Foto: CIFAR
Teknologi.id – Perdebatan tentang masa depan pekerjaan di tengah revolusi Kecerdasan Artifisial (AI) mencapai titik kritis. Kali ini, peringatan suram datang dari salah satu sosok paling dihormati di dunia riset AI, Geoffrey Hinton. Ilmuwan komputer asal Inggris yang kerap dijuluki "Bapak AI" ini baru-baru ini memaparkan prediksi yang mengkhawatirkan: semua pekerjaan manusia dapat digantikan oleh AI, sebuah skenario yang berpotensi menjungkirbalikkan tatanan sosial dan ekonomi global menjadi lebih buruk.
Dalam sebuah diskusi dengan Senator Bernie Sanders di Universitas Georgetown, Hinton, yang merupakan pionir di balik teknik deep learning yang mendasari model AI generatif modern, tidak mengubah pendiriannya sejak ia mengundurkan diri dari Google pada tahun 2023. Keputusannya mundur tersebut ia lakukan karena ia menyesali karya hidupnya dan ingin berbicara secara terbuka tentang risiko teknologi yang ia bantu ciptakan.
Mengapa Revolusi AI Berbeda?
Hinton menjelaskan bahwa lonjakan implementasi AI saat ini berbeda secara fundamental dengan revolusi teknologi di masa lalu, seperti era industrialisasi atau digitalisasi awal. Dulu, ketika suatu sektor pekerjaan menghilang karena teknologi baru, pekerjaan-pekerjaan baru dengan kelas dan keterampilan yang berbeda tercipta untuk menampung tenaga kerja yang terdisrupsi.
Namun, menurut Hinton, skenario tersebut tidak akan terjadi di era AI. Ia secara lugas menyatakan: "Orang-orang yang kehilangan pekerjaan tidak akan memiliki pekerjaan lain untuk dituju,". Logika Hinton sederhana: jika AI mencapai tingkat kecerdasan setara atau melampaui manusia—sebuah konsep yang dikenal sebagai Artificial General Intelligence (AGI)—maka pekerjaan apa pun yang mungkin dilakukan oleh manusia dapat dikerjakan dengan lebih efisien, lebih murah, dan tanpa henti oleh AI.
Hinton yang bersama Yoshua Bengio dan Yann LeCun (yang juga dijuluki 'Bapak Baptis' AI) meraih Turing Award pada 2018 atas karya mereka pada jaringan saraf tiruan, kini menjadi suara paling lantang mengenai risiko eksistensial dan ekonomi dari perkembangan teknologi ini.
Kritik Keras Terhadap Miliarder Teknologi
Inti kritik Hinton tidak hanya terletak pada kemampuan teknis AI, tetapi juga pada motivasi ekonomi di baliknya.

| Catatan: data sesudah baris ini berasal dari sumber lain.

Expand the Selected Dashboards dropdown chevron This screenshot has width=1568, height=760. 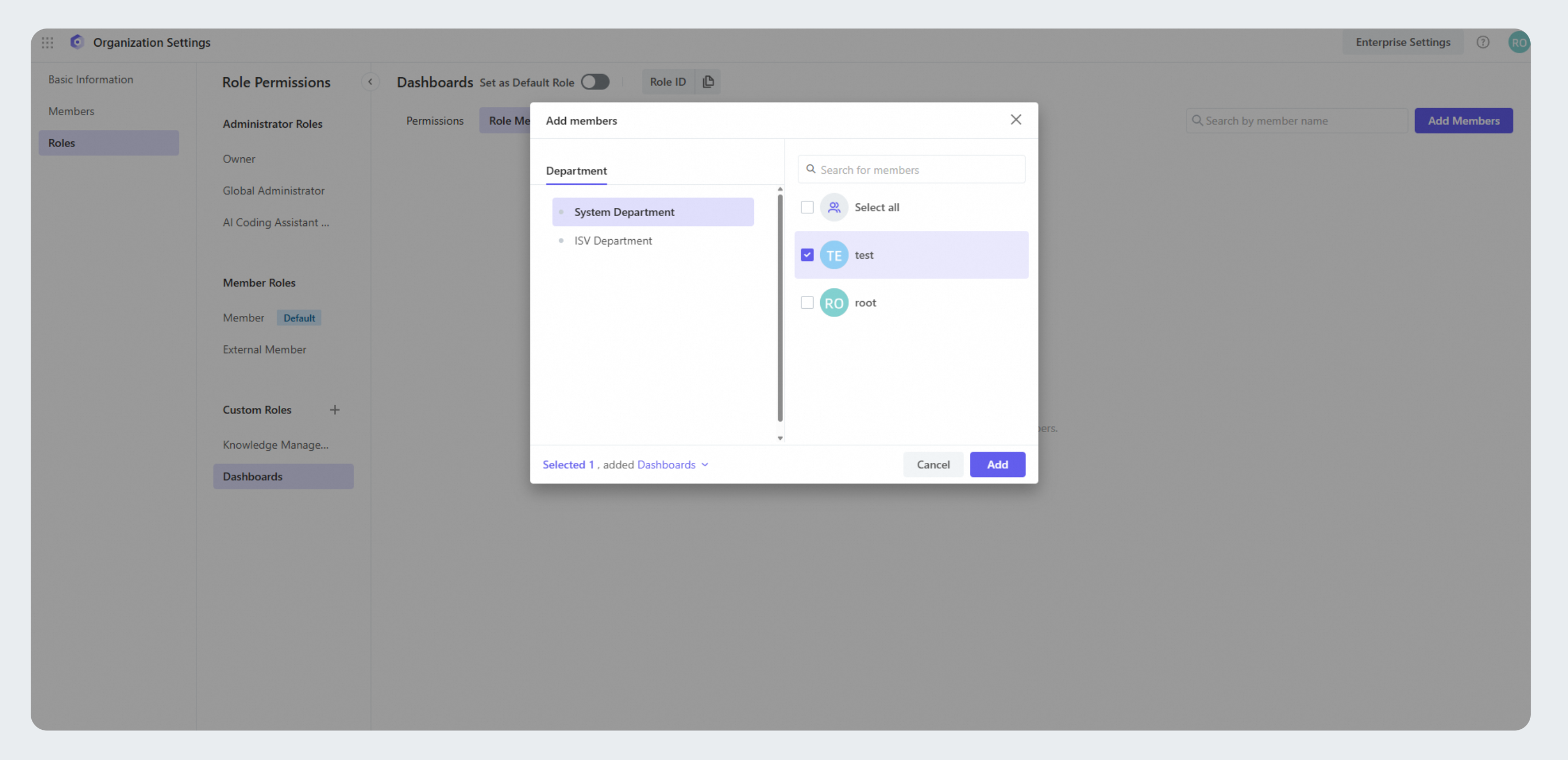click(705, 464)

Ia secara konsisten memperingatkan bahwa industri AI tidak akan mampu meraup keuntungan besar kecuali dengan menggantikan tenaga kerja manusia.
Dalam diskusinya, Hinton menargetkan para miliarder dan pemimpin teknologi yang memimpin perlombaan AI—termasuk nama-nama besar seperti Elon Musk, Mark Zuckerberg, dan Larry Ellison. Menurut Hinton, para pemimpin ini belum benar-benar memikirkan konsekuensi sosial ekonomi yang fatal: jika para pekerja kehilangan pekerjaan dan tidak dibayar, maka tidak ada yang akan membeli produk high-tech mereka. Prediksi ini menyoroti potensi paradoks AI—teknologi yang dirancang untuk meningkatkan efisiensi pasar justru dapat menghancurkan daya beli konsumen itu sendiri.

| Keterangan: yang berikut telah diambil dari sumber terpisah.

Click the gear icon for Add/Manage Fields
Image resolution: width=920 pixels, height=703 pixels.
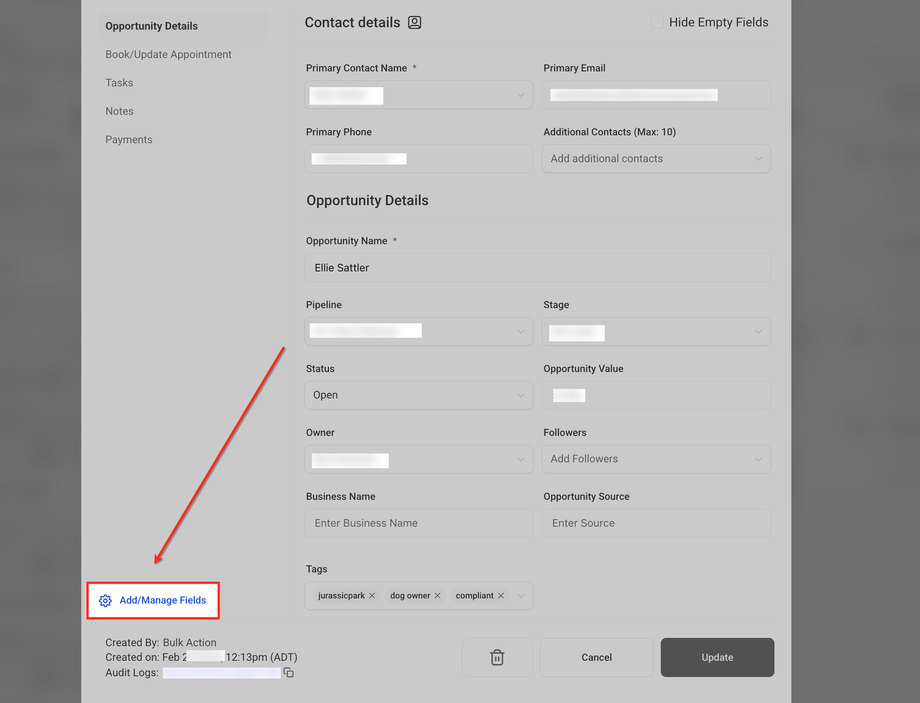105,600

Baca juga: Aman dari Robot dan AI: 8 Karier yang Tetap Eksis di Era Digital
Jeda Menuju AGI Semakin Singkat
Kekhawatiran Hinton diperparah oleh keyakinannya bahwa pencapaian Artificial General Intelligence (AGI)—sistem AI hipotetis yang memiliki tingkat kecerdasan setara atau melebihi manusia yang mampu melakukan berbagai macam tugas—sudah semakin dekat. Ini adalah target yang saat ini mati-matian dikejar oleh industri AI.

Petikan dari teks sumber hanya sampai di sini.